== SOURCE EXTRACT
A smooth, silky vanilla egg custard baked in a crisp pastry case with a freshly grated nutmeg top, the most quietly perfect British tart and the one that has been made in English bakeries for over 600 years.

About This Recipe
The egg custard tart is one of the oldest continuously made baked goods in England. Its recipe has barely changed in six centuries: a crisp pastry case, a smooth egg and cream custard, vanilla or nutmeg for flavouring. This simplicity is its strength. There are no competing flavours, no elaborate techniques, no modern innovations required. Done well, an egg custard tart is one of the most satisfying things that can come out of a home oven.
The pastry for a custard tart must be genuinely crisp and fully baked before the custard goes in. A pale, underbaked pastry case will absorb the liquid custard and become soggy as the tart bakes. Proper blind baking, with weights for the first stage and then uncovered for the second, produces a pastry case that is golden, crisp, and fully waterproof before a drop of custard touches it.
====
== DATA TO EXAMINE
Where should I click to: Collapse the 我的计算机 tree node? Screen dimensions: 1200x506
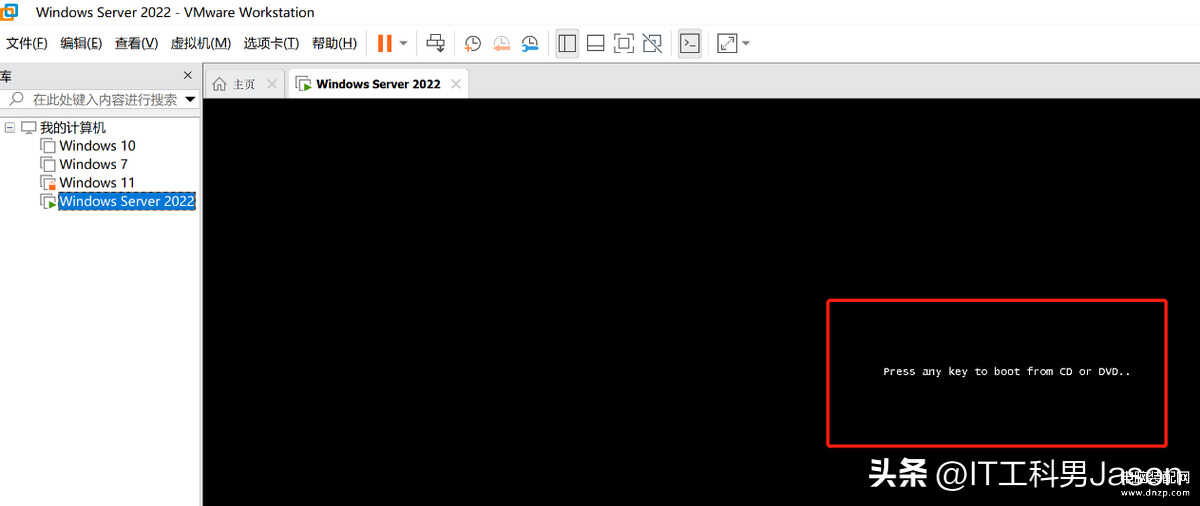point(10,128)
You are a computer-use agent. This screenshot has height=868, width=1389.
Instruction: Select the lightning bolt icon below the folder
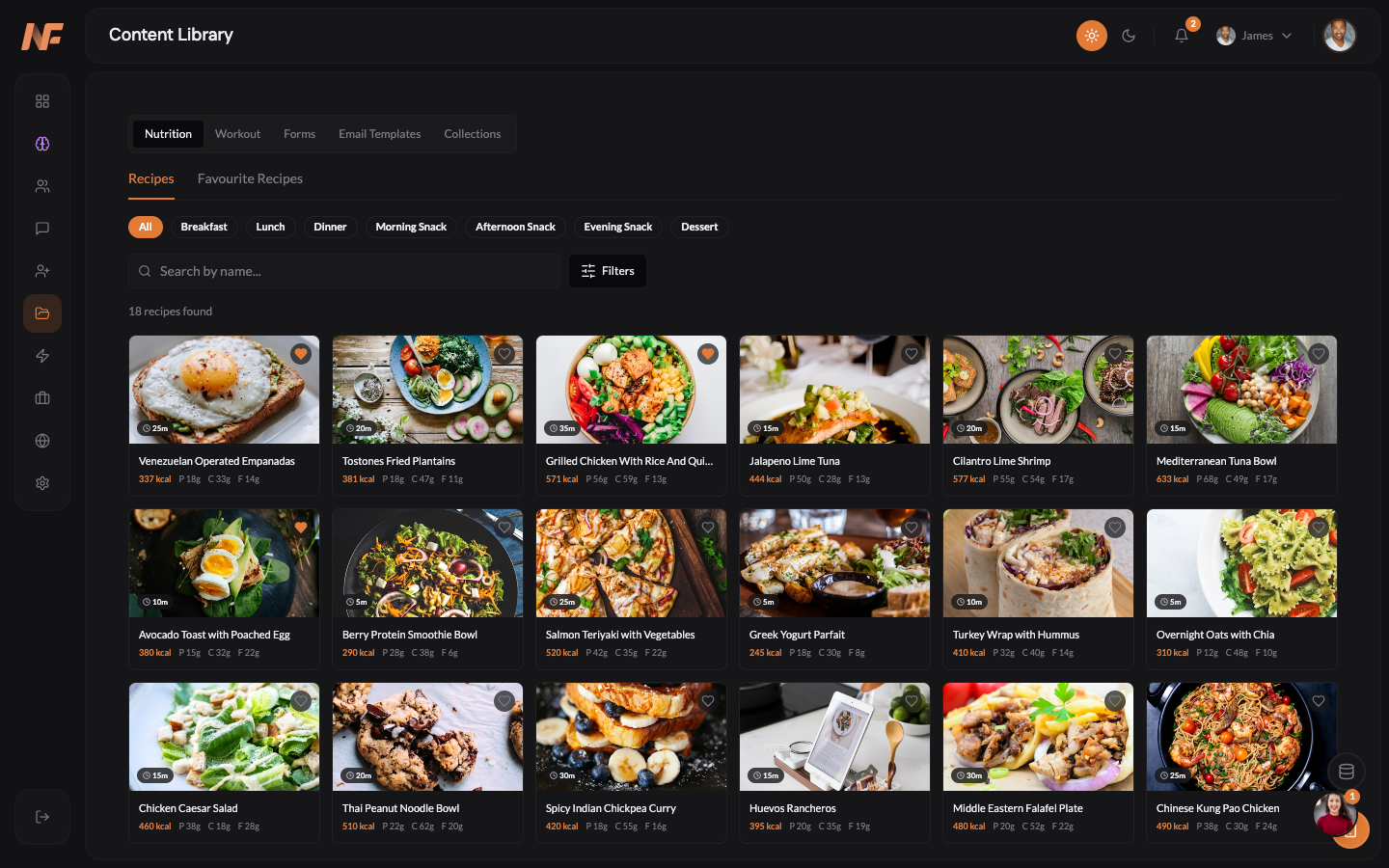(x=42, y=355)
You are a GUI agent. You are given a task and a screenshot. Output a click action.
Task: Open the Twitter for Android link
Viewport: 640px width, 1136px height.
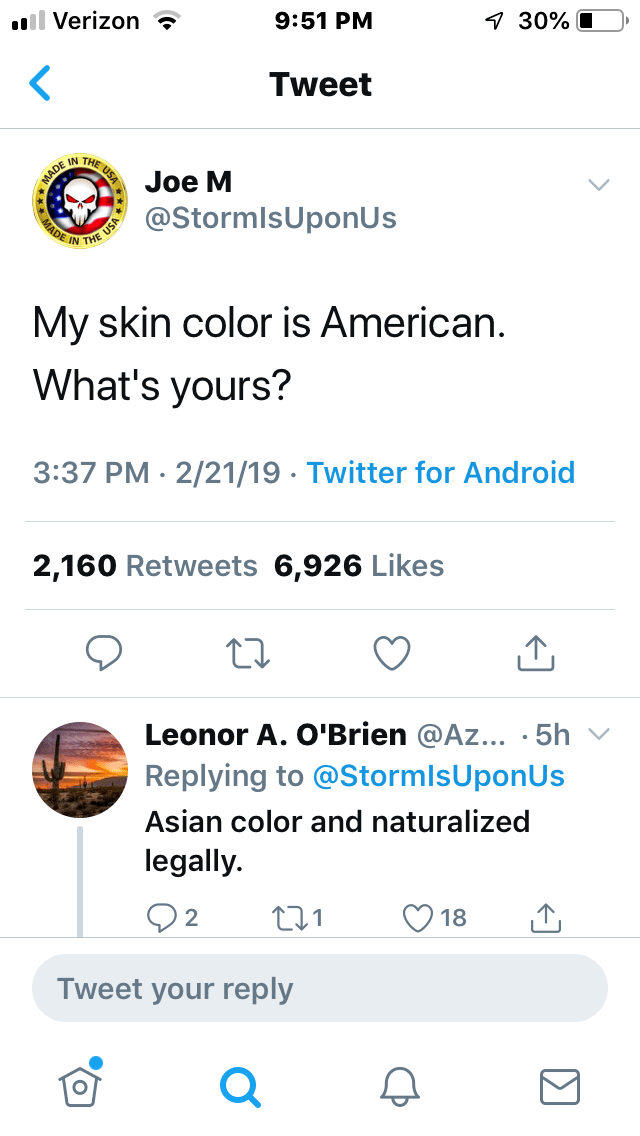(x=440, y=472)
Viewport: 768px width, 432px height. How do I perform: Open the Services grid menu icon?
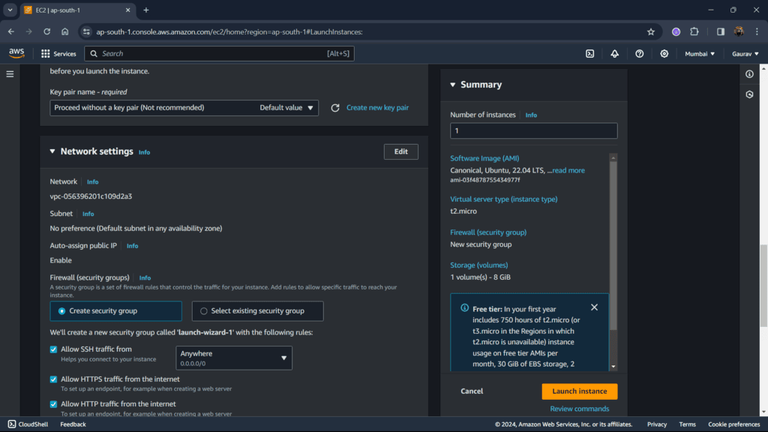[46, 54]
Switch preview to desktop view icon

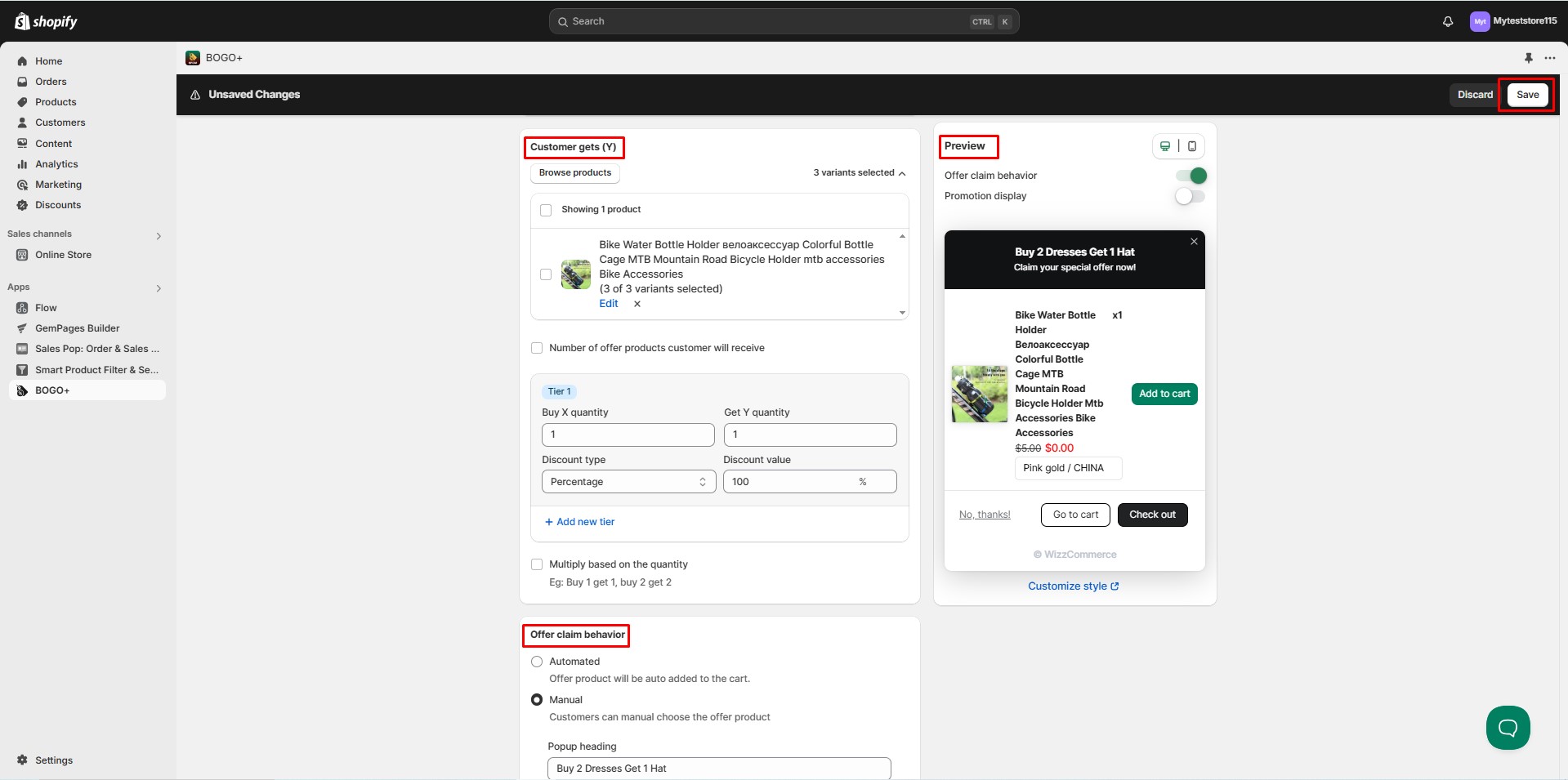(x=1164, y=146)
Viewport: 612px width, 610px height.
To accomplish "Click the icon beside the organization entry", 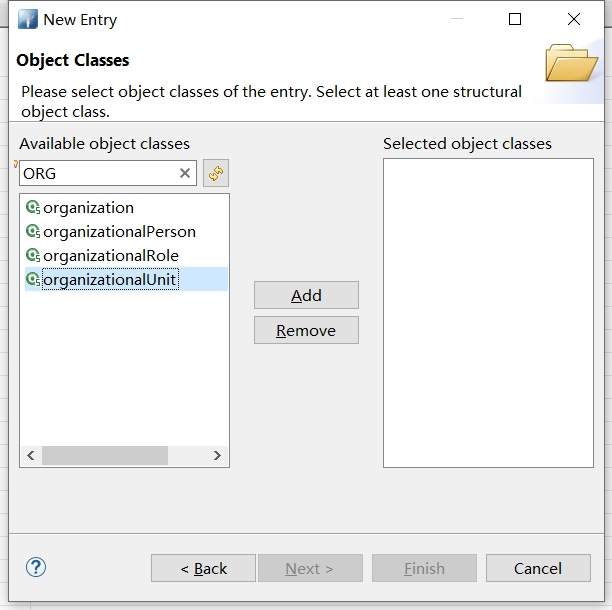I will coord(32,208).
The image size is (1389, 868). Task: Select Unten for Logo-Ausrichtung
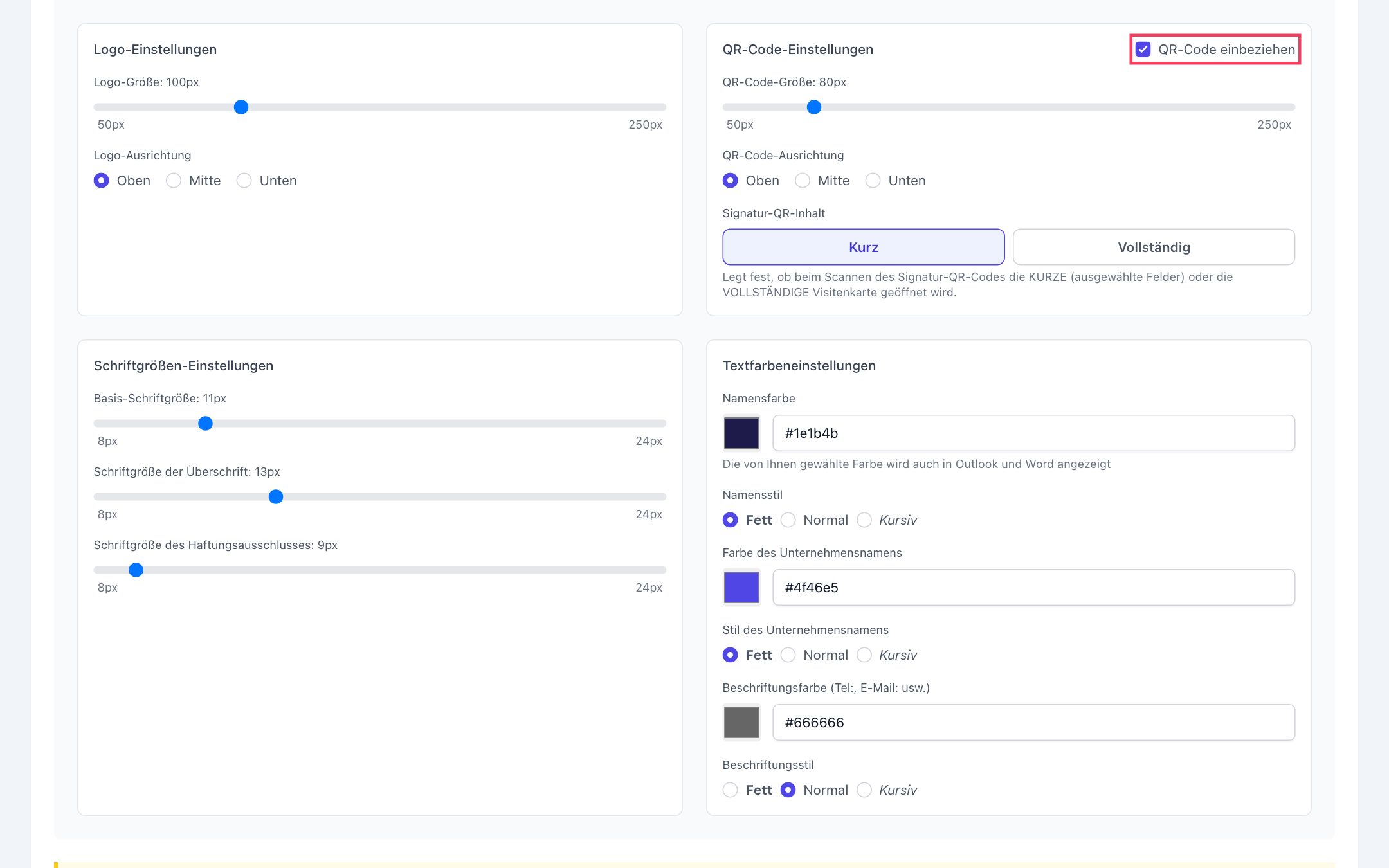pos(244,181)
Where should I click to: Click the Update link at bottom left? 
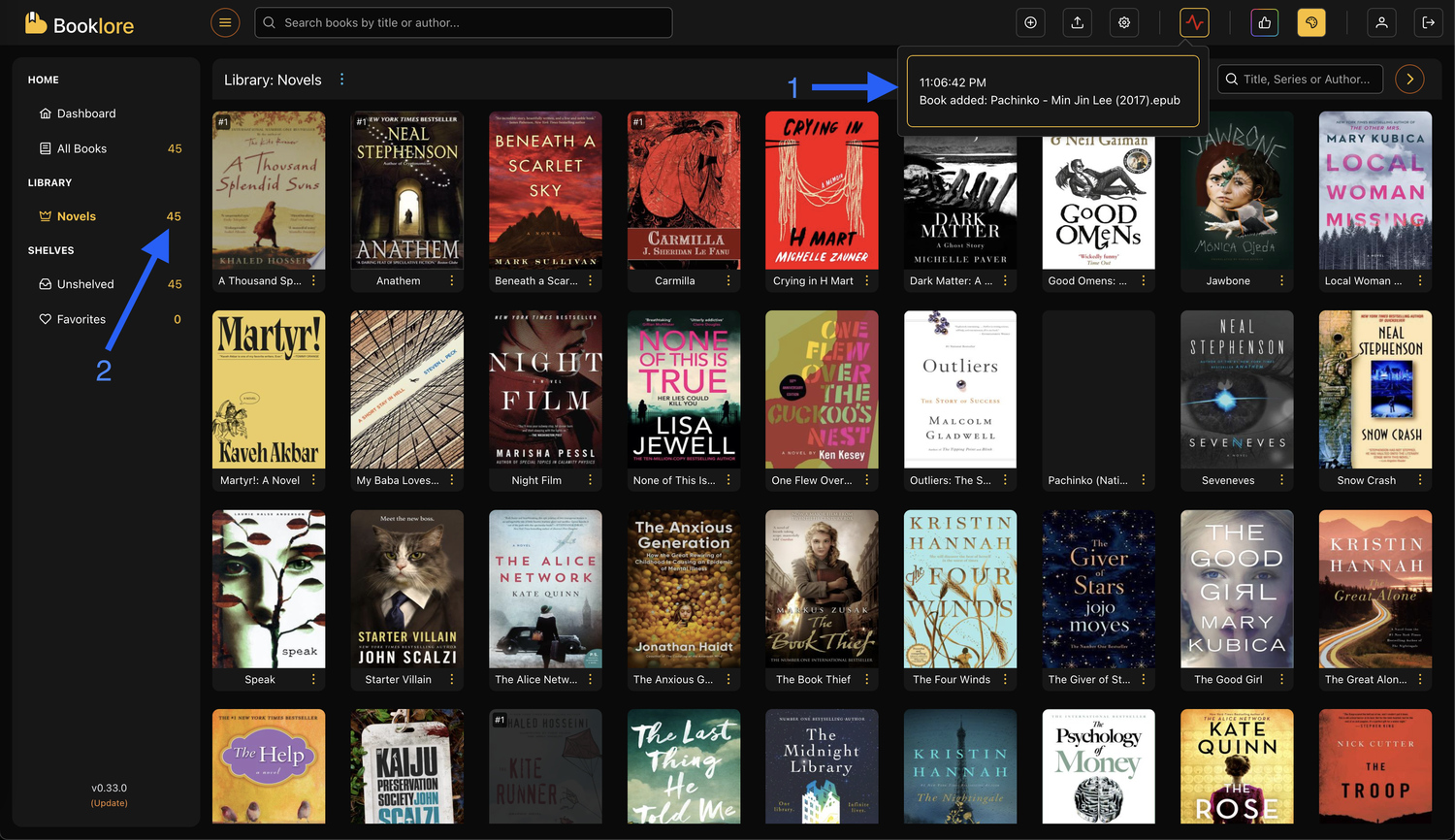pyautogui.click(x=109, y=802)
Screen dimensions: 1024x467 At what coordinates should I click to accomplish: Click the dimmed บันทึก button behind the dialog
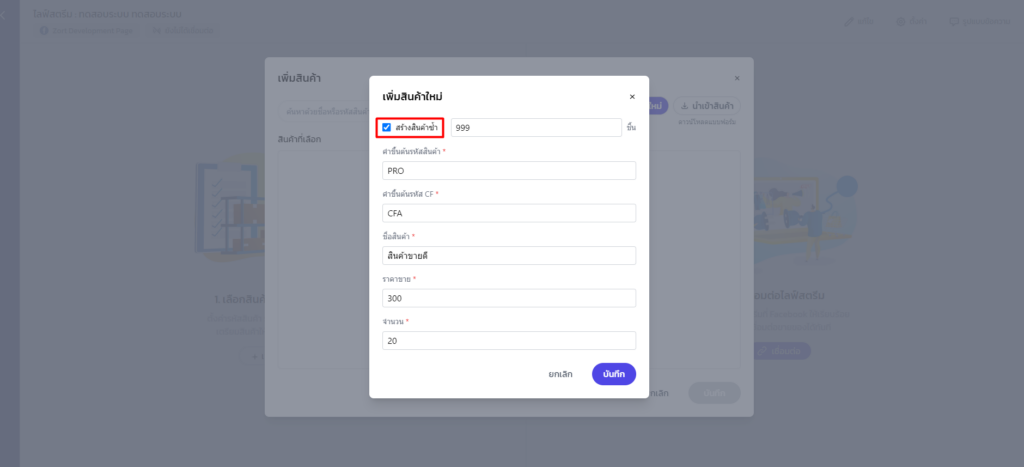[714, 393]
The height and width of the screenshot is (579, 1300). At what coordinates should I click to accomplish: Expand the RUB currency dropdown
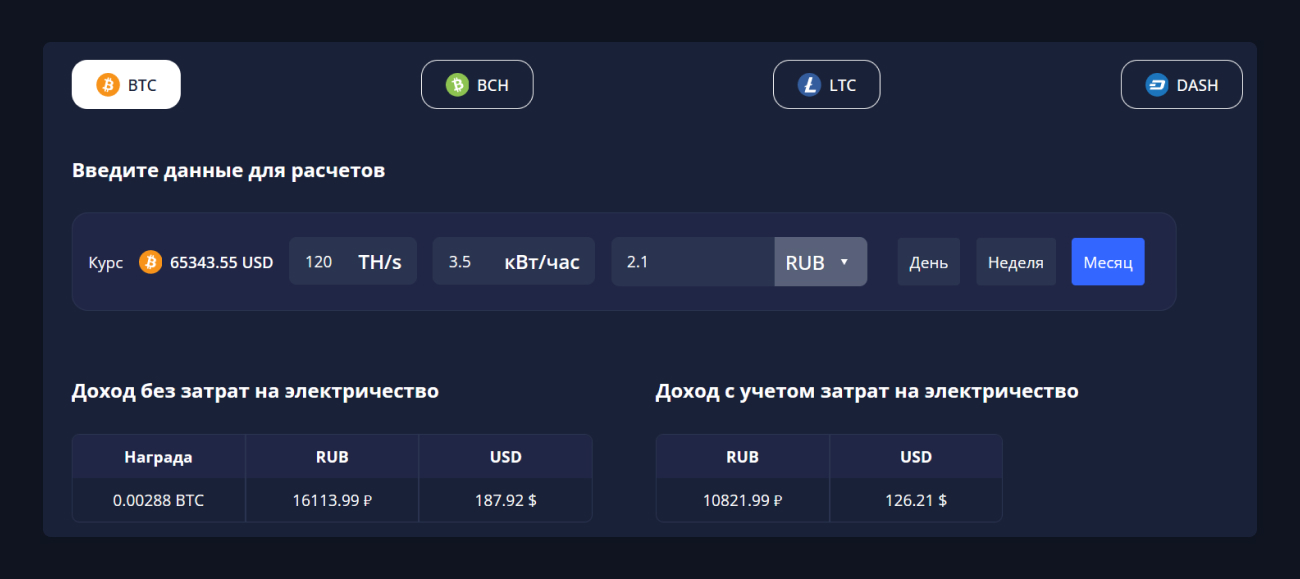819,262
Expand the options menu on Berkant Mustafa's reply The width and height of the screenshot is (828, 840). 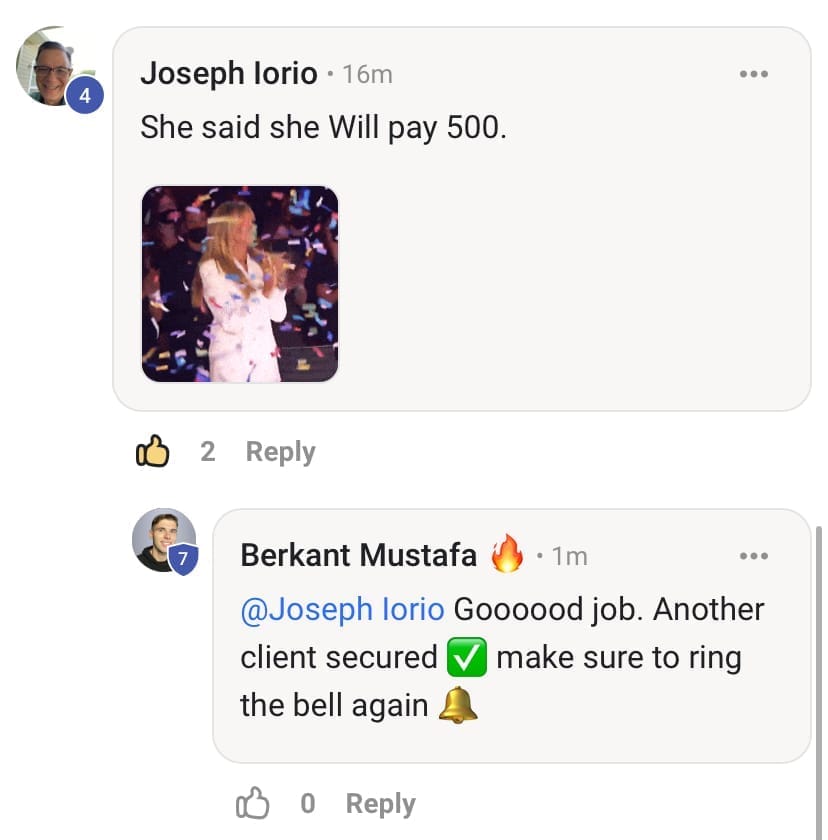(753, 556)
====
§ TASK SET:
a) Answer from the egg custard tart recipe:
(i) For how many years has the tart been made in English bakeries?
(ii) What flavorings does the recipe name for the custard?
(iii) What happens to a pale, underbaked pastry case?
b) Carry the egg custard tart recipe on from its last sentence.
This material plays no role in the work here.

§ RESULTS OF THE EXERCISE:
a)
(i) Over 600 years.
(ii) Vanilla or nutmeg.
(iii) It absorbs the liquid custard and becomes soggy as the tart bakes.

b)
The custard filling requires the lightest possible touch with the oven temperature. A custard baked too hot curdles, producing a pitted, pockmarked surface with an unpleasant grainy texture beneath. The correct oven temperature for a smooth custard is low: 150 degrees Celsius, with the custard just barely trembling when the tin is moved at the end of the baking time. The nutmeg grated freshly over the surface immediately before baking produces the characteristic speckled top and the warm, aromatic fragrance that identifies this tart.
History and Origins
Egg custard tarts appear in English recipe collections from at least the 14th century, with recipes for pastry coffins filled with cream and egg custards documented in the court cookbooks of the period. The tart became a staple of English bakeries and remains so today. The English custard tart is closely related to the Portuguese pastel de nata and the French flan patissier, all sharing the same fundamental combination of pastry and egg custard.
Why It Is Good For You
Whole eggs provide complete protein with all essential amino acids, choline for brain health, and vitamins A, D, B12, and folate. Whole milk provides calcium and vitamin D. Vanilla provides vanillin with antioxidant properties. This tart is a relatively moderate dessert that provides genuine nutritional value from its egg and dairy content.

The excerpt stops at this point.